Friday’s decision returns to a standard first established by the Board during the Obama Administration, when the Board had a Democratic majority. Under that standard, a property owner may exclude off-duty employees of outside contractors (when the employees regularly work there) from engaging in protected activity, but only (1) if the protected concerted activity would significantly interfere with the owner’s use of the property, or (2) where exclusion is justified by another legitimate business reason. The Board did not provide any detailed explanation as to what “interference” it would consider “significant” or what “business reason” it would consider “legitimate” so as to permit the property owner to exclude off-duty contractor employees.

What happened

In 2017, Ballet San Antonio was performing Tchaikovsky’s Sleeping Beauty using recorded, rather than live, music. Musicians of the San Antonio Symphony, a separate company, protested the use of recorded music on the ground that it deprived them of work. The performance was at a center where the Symphony and the Ballet (as well as the local Opera) regularly performed, but the property was owned by a nonprofit foundation that did not control either the Symphony or the Ballet.

At performances of the ballet, Symphony musicians distributed leaflets to ballet patrons as the patrons were entering the performing arts center. Management of the performing arts center prohibited the distribution on its property and required the musicians to move across the street onto a public sidewalk.

In the 2019 decision that the Board has now reversed, the Board said that the foundation, as property owner, could lawfully bar the musicians from foundation property unless (1) the musicians worked “regularly and exclusively” on the property, and (2) the foundation, as property owner, could not show that the musicians had a “reasonable nontrespassory [sic] alternative” for communicating with the public.

After the Board issued its 2019 decision, the union representing the musicians requested review by the U.S. Court of Appeals for the District of Columbia Circuit. In 2021, the D.C. Circuit sent the case back to the Board for reconsideration.

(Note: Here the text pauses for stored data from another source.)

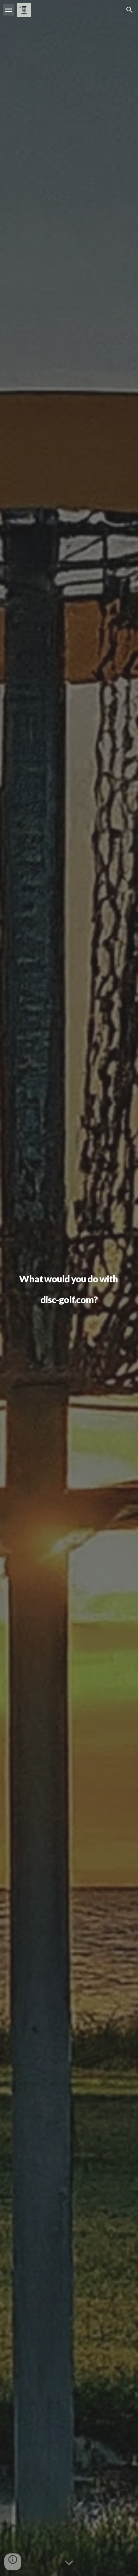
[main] (69, 1288)
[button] (8, 9)
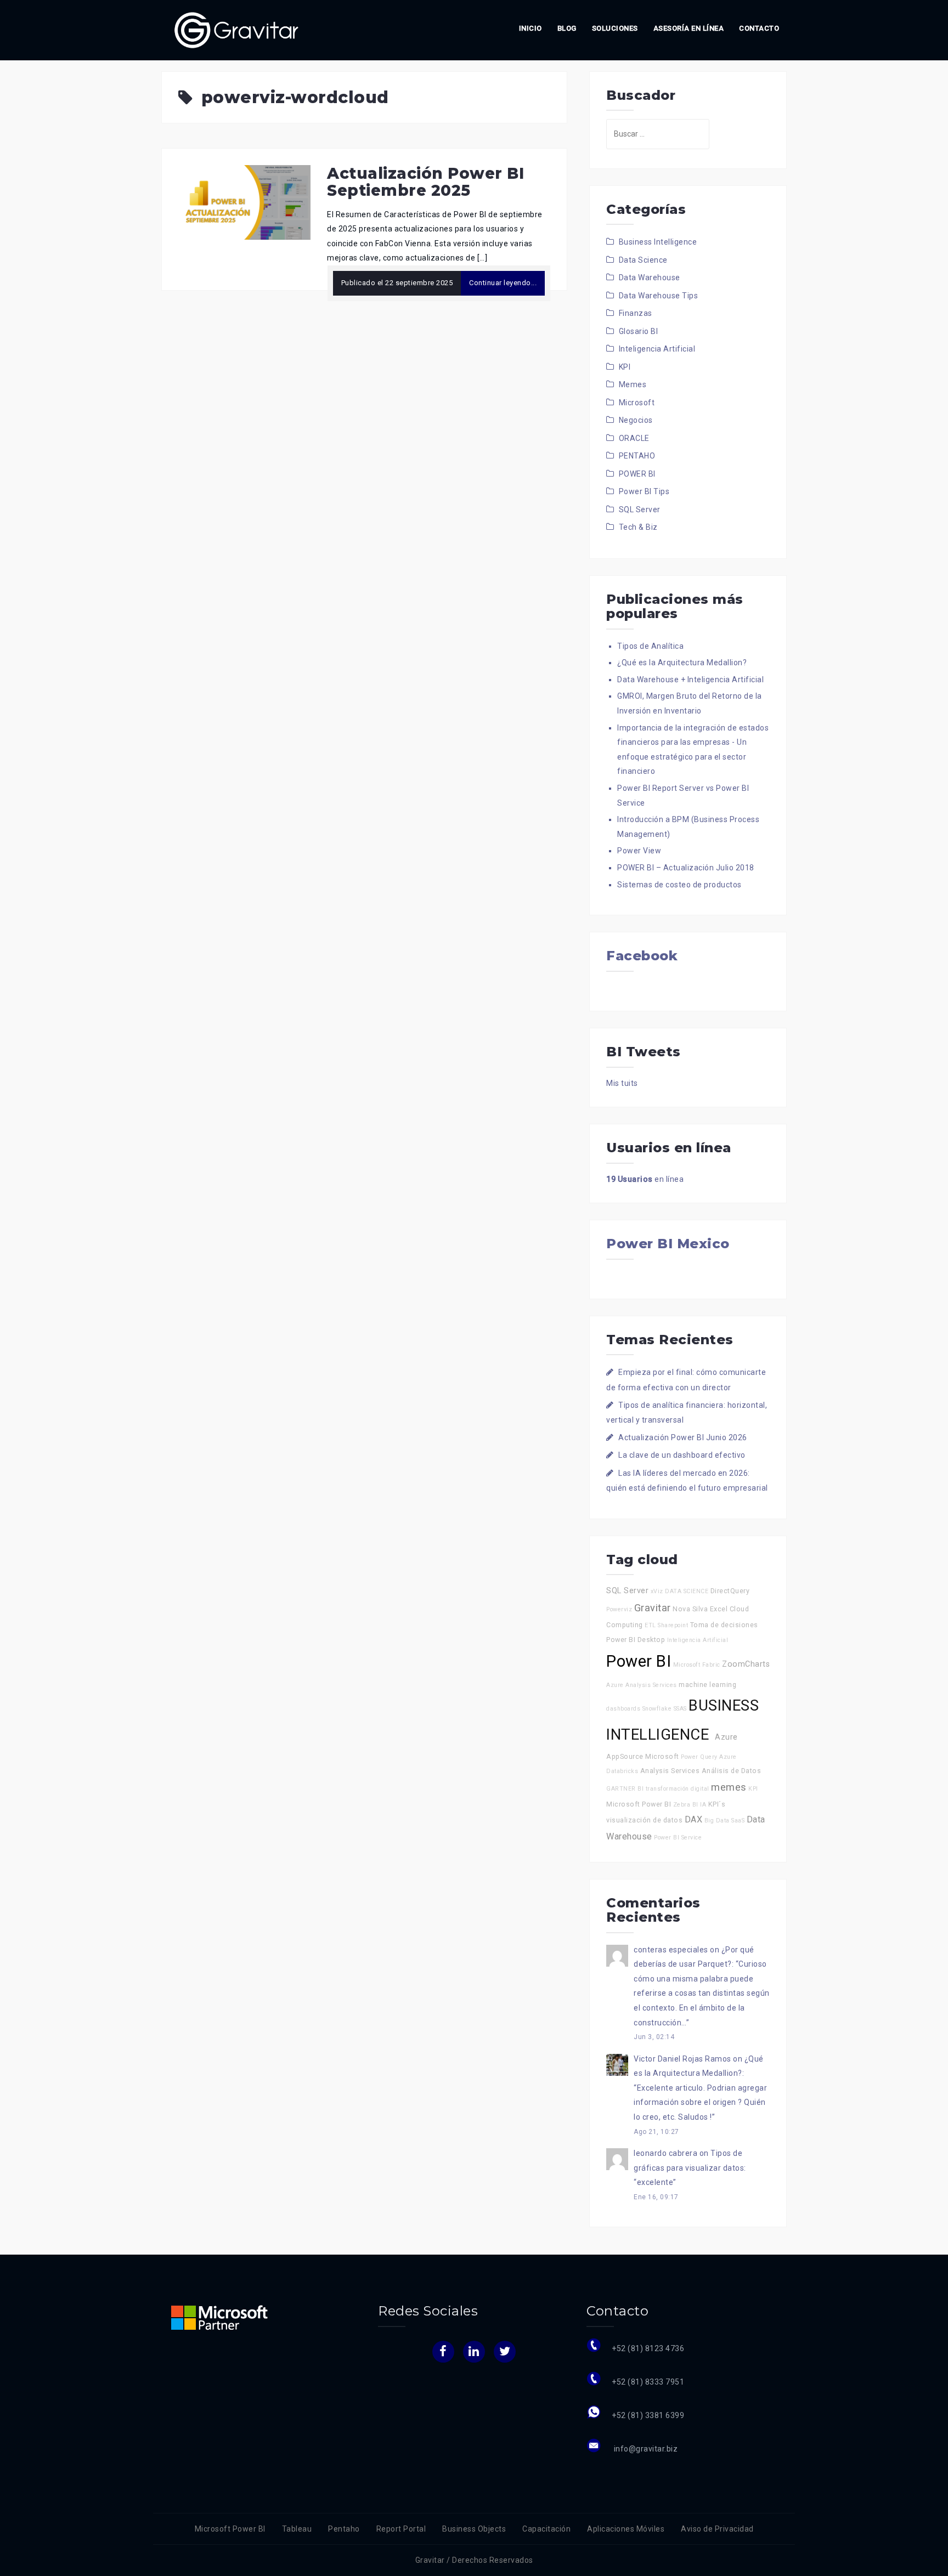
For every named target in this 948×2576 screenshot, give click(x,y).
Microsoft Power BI (638, 1804)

That resulted in Friday’s decision, which reversed the 2019 decision.

Rationale for the Obama-era standard

In returning to the 2011 standard on Friday, the Board majority said, “The Act’s promise to employees that they are entitled to organize, bargain collectively, and engage in other concerted activities for their mutual aid or protection rings hollow if employees – while off the clock – cannot engage in protected conduct at the very place where they and their coworkers work.” The Board reasoned that a return to the 2011 standard properly accommodates contractor employees’ rights under the National Labor Relations Act as well as the legitimate interests of the property owners, and avoids creation of incentives for employers to structure work relationships to avoid direct hiring.

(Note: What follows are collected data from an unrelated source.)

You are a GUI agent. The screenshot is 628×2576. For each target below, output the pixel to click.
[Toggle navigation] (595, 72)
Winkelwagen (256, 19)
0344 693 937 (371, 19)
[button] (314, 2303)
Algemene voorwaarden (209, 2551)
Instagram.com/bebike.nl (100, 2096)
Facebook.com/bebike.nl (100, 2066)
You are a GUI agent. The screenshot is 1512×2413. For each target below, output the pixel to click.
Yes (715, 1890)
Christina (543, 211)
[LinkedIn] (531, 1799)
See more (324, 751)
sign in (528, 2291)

NLRB Chair Lauren McFerran commented in a Board press release,

For contractor employees, the right to exercise their Section 7 rights at their workplace – where they interact with their coworkers and are most impacted by their employer’s decisions – is critical to making the protections of the Act a reality. . . . Today’s decision ensures that contract employees’ rights are protected and respected in a manner appropriate to the nature of their employment.

She was joined in the decision by Democratic Members David Prouty and Gwynne Wilcox.

The dissent

Republican Members John Ring and Marvin Kaplan said that that the Board majority had abandoned any efforts at balance and put the rights of outside contractor employees above those of property owners.

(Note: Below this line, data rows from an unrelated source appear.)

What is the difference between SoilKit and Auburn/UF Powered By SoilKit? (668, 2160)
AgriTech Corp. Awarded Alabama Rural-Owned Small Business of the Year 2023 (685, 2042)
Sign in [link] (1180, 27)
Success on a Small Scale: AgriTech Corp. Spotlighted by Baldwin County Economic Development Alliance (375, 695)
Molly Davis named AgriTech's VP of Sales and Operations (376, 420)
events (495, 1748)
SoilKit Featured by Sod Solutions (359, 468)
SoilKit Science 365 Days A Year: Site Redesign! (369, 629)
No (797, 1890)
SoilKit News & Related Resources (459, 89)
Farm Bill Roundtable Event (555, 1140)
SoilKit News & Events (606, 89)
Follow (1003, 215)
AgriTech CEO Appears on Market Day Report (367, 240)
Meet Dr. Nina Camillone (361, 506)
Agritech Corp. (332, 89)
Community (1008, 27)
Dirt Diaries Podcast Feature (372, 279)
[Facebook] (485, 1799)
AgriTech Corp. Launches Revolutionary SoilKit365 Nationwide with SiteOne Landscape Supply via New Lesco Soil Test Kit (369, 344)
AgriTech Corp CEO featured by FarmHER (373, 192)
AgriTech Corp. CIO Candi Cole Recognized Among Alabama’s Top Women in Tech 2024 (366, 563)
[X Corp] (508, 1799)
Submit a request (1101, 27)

As a side note, Member Ring’s term ended Friday, December 16. Thus far, President Biden has not nominated anyone to fill this “Republican” seat.

Implications for employers

As a first step, property owners who themselves are employers subject to the Board’s jurisdiction may want to assess which outside contractor employees are permitted to be on their property (or in their facilities) and anticipate what protected concerted activities those employees may be inclined to engage in on their premises. This could include activity aimed at the contractor-employer, the property owner, or other third-party entities (such as the Ballet involved in this case).

Once the initial assessment is complete, property owners may want to consider making operational plans for future events that will minimize the impact on visitors – such as customers, suppliers, vendors, or secondary employers who do not directly employ the contractor employees – and on themselves.